Shame on you. The lack of balance in the weeks-long harangue against our Napa Valley wine industry is disturbing and unproductive. The general public, administrators, politicians and even the press have failed the key elements in civil discourse – balance and respect. Read the paper, listen to the naysayers and it’s all gloom and doom. Worse, most of the spokespersons have no idea of the facts.
Not once has there been an enlightening and broadening voice telling of the 1970s Napa Valley wine industry renaissance. A couple of hundred of us innovated as we went to build this business. There was no guarantee of success. The 1968 Sunset Magazine Wine Country book listed only 18 wineries in Napa Valley. We stuck together to realize our dream.
Even big smart money (like Pillsbury and Coca-Cola of N.Y.) quickly left town when they saw the reality of Dick Maher’s famous saying, “To make a little money in the wine business, start with a lot.”
Look at just a few of the leaders who helped us do something that had never been done before in all of history – create a New World wine district that competed favorably with the famous regions of Europe: Robert Mondavi and his sons, Andy Beckstoffer, Bob Ellsworth, Dick Maher, Jack and Dolores Cakebread, Bob Pecota, Guy Kay, Dan and Margaret Duckhorn, Bob Steinhauer, Joseph Phelps, Jim Barrett, Warren Winiarski – and many more.
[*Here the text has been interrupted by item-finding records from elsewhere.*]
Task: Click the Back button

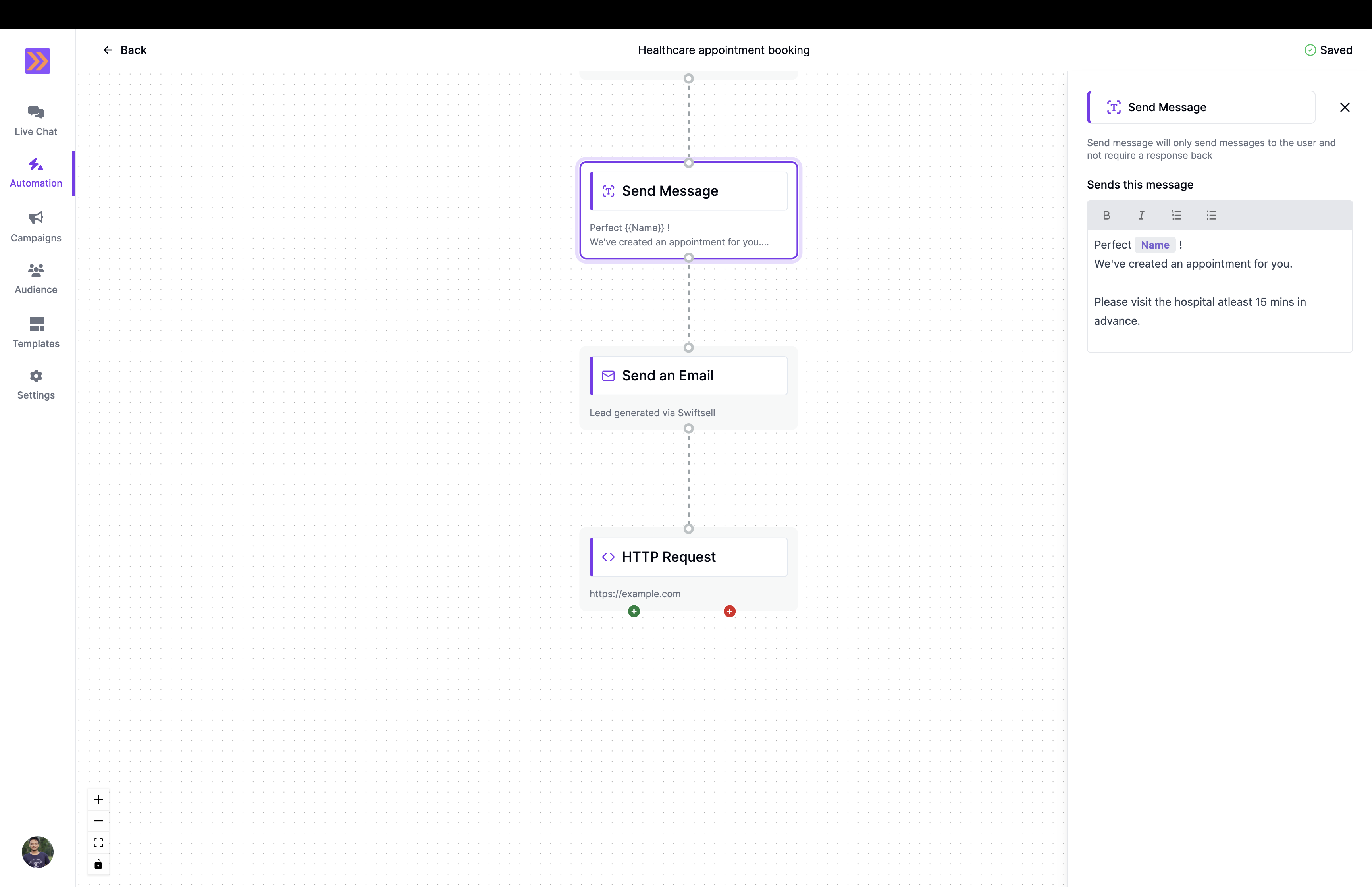Action: pyautogui.click(x=124, y=50)
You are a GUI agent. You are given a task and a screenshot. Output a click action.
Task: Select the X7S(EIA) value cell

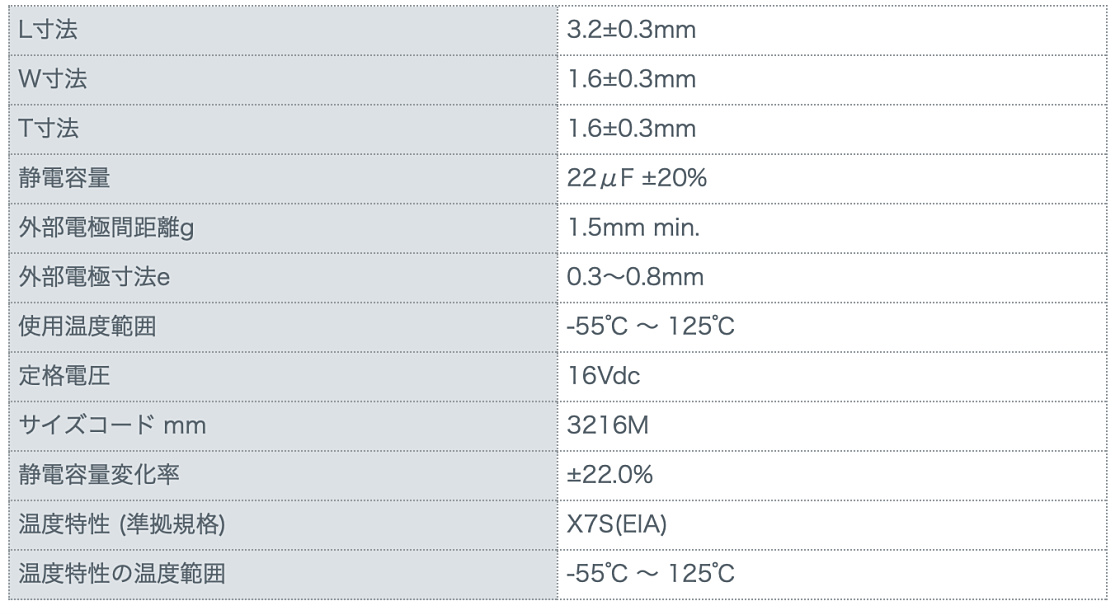(x=617, y=525)
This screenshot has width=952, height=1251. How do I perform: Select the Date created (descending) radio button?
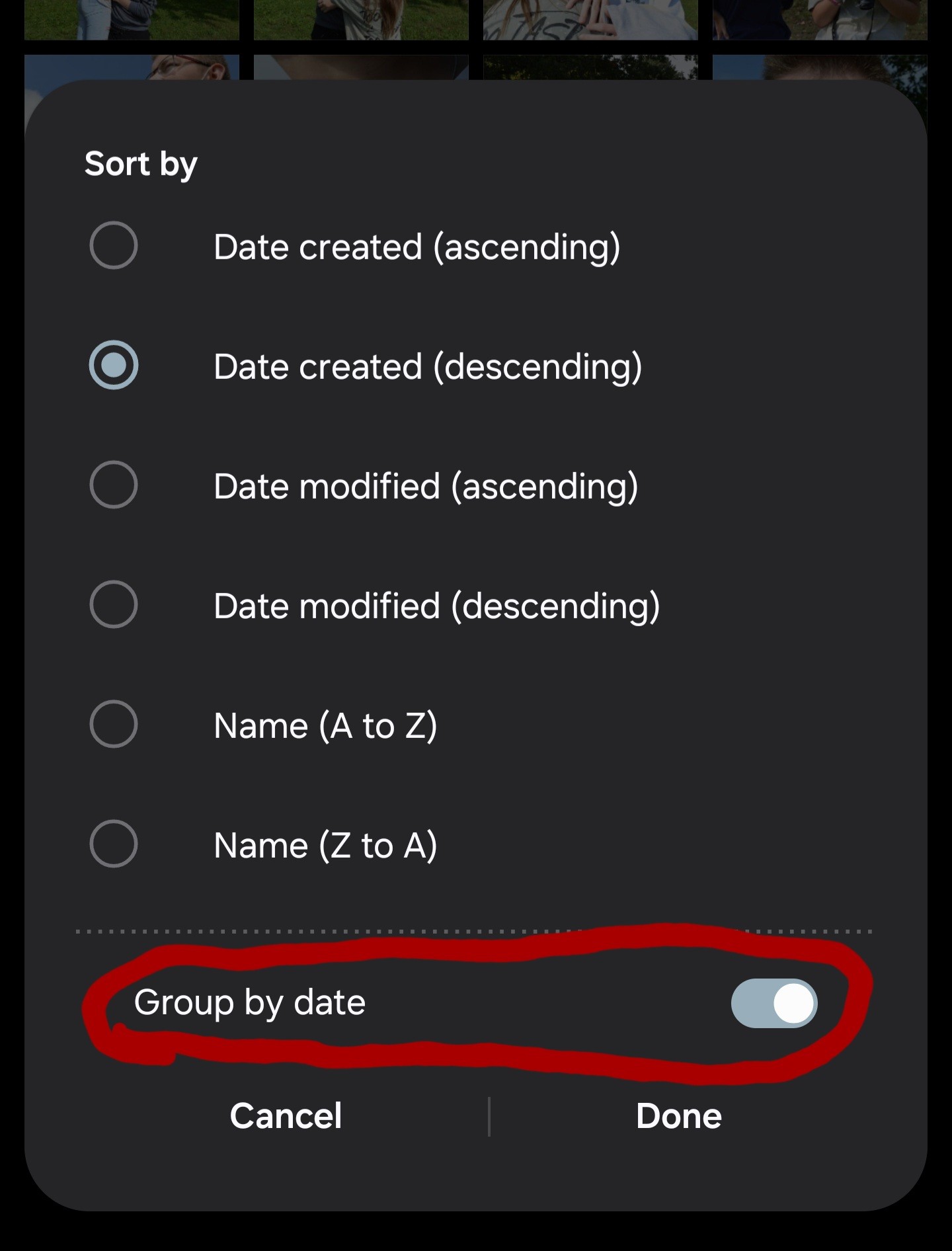point(114,365)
It is critical that we understand the competitive nature of the super-premium wine trades and our place in the pecking order. We need broad discourse on how to build our only core business; how to protect our franchise -- not how to trash it. A couple of sobering facts:
-- Napa Valley only produces about 4 percent of the grapes/wines grown in California. No margin for error or missteps.
-- Absent baby boomer consumption, our key item, cabernet sauvignon, is quickly losing sales and position against pinot noirs and other more drinkable reds. The boomers are now 69 years old – and going fast. We should be talking about that alarming situation instead of blaming traffic on the wine trade. Wait too long and you won’t have to worry about visitor traffic -- they’ll all be going to Sonoma Coast, Anderson Valley and Dundee Hills.
-- Do something with the Napa County APAC report? Sure; first – let’s lower the boom on all the wineries that are violating our rules and regulations and the wording of their winery permits. Give them some reasonable time to get clean, then hound them for compliance. Anything else is unfair to the other wineries and the industry.
-- Then drill into the report to find a positive pathway to aiding winery growth and prosperity. Then, sigh, another committee of positive voices to lead us forward. Most of those icons mentioned above are still here; start the next committee with them.